I love reading Stanley Fish’s long blog posts on the New York Times web site. A recent post of his reviewed a book which, apparently, repeats Stephen Jay Gould’s argument that religion and science are “non-overlapping magisteria” (NOMA)—that is, two separate things doing separate jobs which need not come in conflict so there.
Several times in the past, Fish has skewered sloppy thinking about science and faith, but this time his postmodern sensibilities (he’s a premier postmodern literary critic, author of Is There a Text in This Class and many other influential books) determined his read of the book. He cheered on the author for not taking sides, but of course she did. Everyone does in a world where there are only two real rulers.
Along the way he tried to summarize one leading argument from each side of the religion and science divide. He quotes the science side as challenging the religion side with this question:
“Well, if your philosophy tells you that facts are relative to belief systems, how come you don’t walk through walls or jump out of your apartment window?”
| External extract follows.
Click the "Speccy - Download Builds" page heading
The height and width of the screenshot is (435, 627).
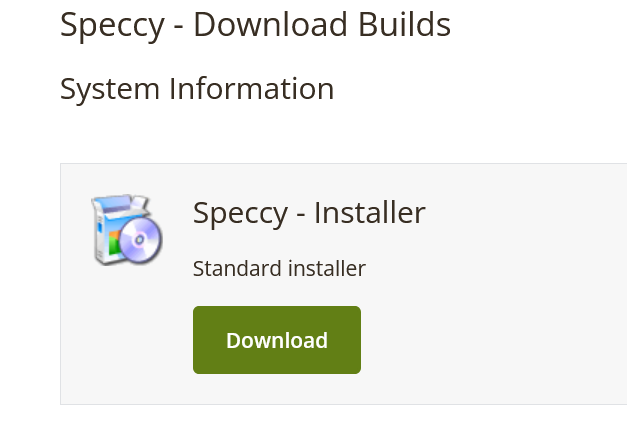point(255,25)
The faith side, he says, has this question for the science side:
“Well, if your philosophy tells you that religion and ethics are reducible to materialist evolutionary forces, why do you bother to be ethical at all?”
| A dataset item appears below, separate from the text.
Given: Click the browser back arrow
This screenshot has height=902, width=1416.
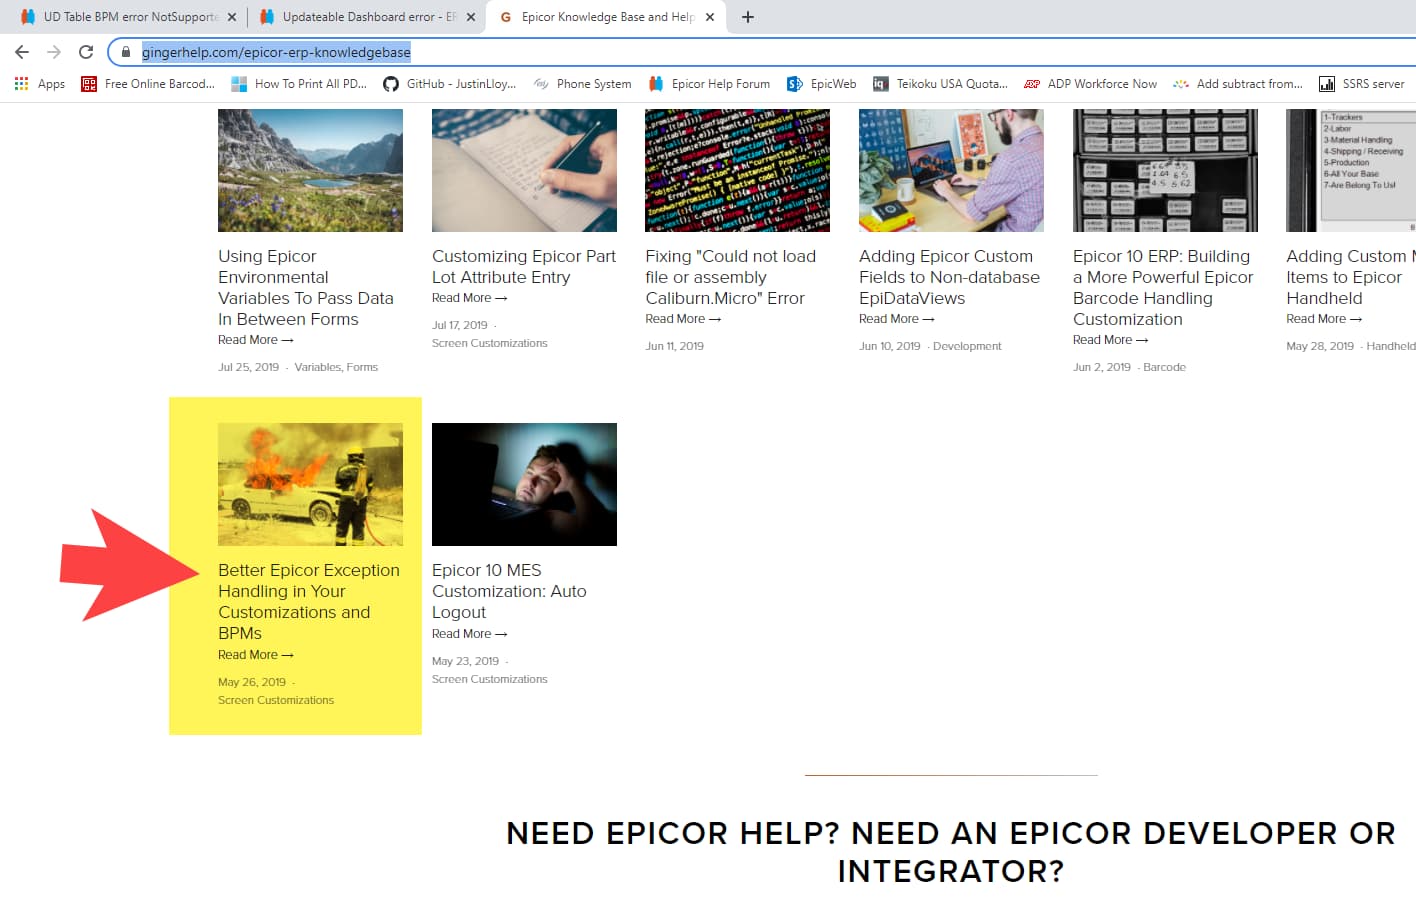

I think the first question is inaccurate and the second is unanswerable from within a secular materialists’s worldview. So I left a comment—only it hasn’t been posted [see update below], even though others were posted after mine. This is the second time this has happened to me at the Times, and the first was in a nearly identical situation. I do believe I have been censored.
Other comments tend to be like the following, from “Ehkzu”:
Magnum mysterium shmisterium.
Religion is entirely explainable via anthropology and sociobiology. So are ethics. Religion and ethics derive from us being pack animals that take a decade and a half to raise our young….
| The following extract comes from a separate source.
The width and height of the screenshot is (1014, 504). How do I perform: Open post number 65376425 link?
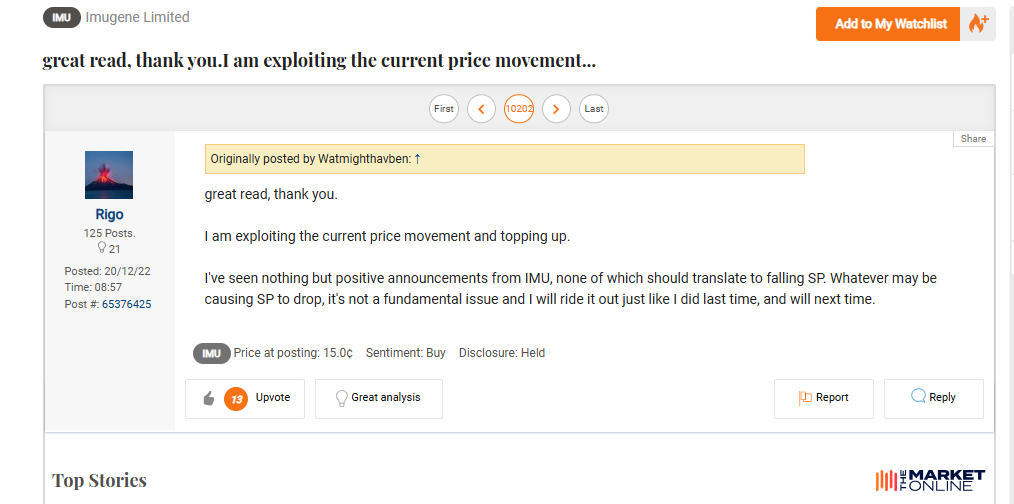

The message you get after commenting reads, “Thank you for your submission. Submissions are moderated and generally will be posted if they are on-topic and not abusive.” Judge for yourselves whether my comments were on-topic and not abusive:
Mark L. Ward, Jr.
Greenville, SC
January 19th, 2010
8:44 amQ: ”Well, if your philosophy tells you that facts are relative to belief systems, how come you don’t walk through walls or jump out of your apartment window?”
A: Because you didn’t represent the Christian position accurately—truth isn’t relative to belief, but to God. He constitutes the ultimate standard, the lodestone of inquiry. He even constitutes walls as physical barriers, “for by Him all things consist” (Colossians 1:17).
Q: “Well, if your philosophy tells you that religion and ethics are reducible to materialist evolutionary forces, why do you bother to be ethical at all?”
A: … I do not believe Smith has answered this question.
The only reason naturalistic materialists view the question as ridiculous on its face is that they have an innate moral sense planted in them by God (Romans 1:18–21). Otherwise they can’t get oughts from ises.
Smith did takes sides! She just pretended to be the umpire instead of one of the players on the field.
Update: Let me eat crow. Or at least a little. They did post my comment after three hours—and that might simply reflect the amount of time it took them to go through the comments in the queue. But they didn’t post my other comment from several months ago. Of that I’m sure, because I checked for several days afterwards.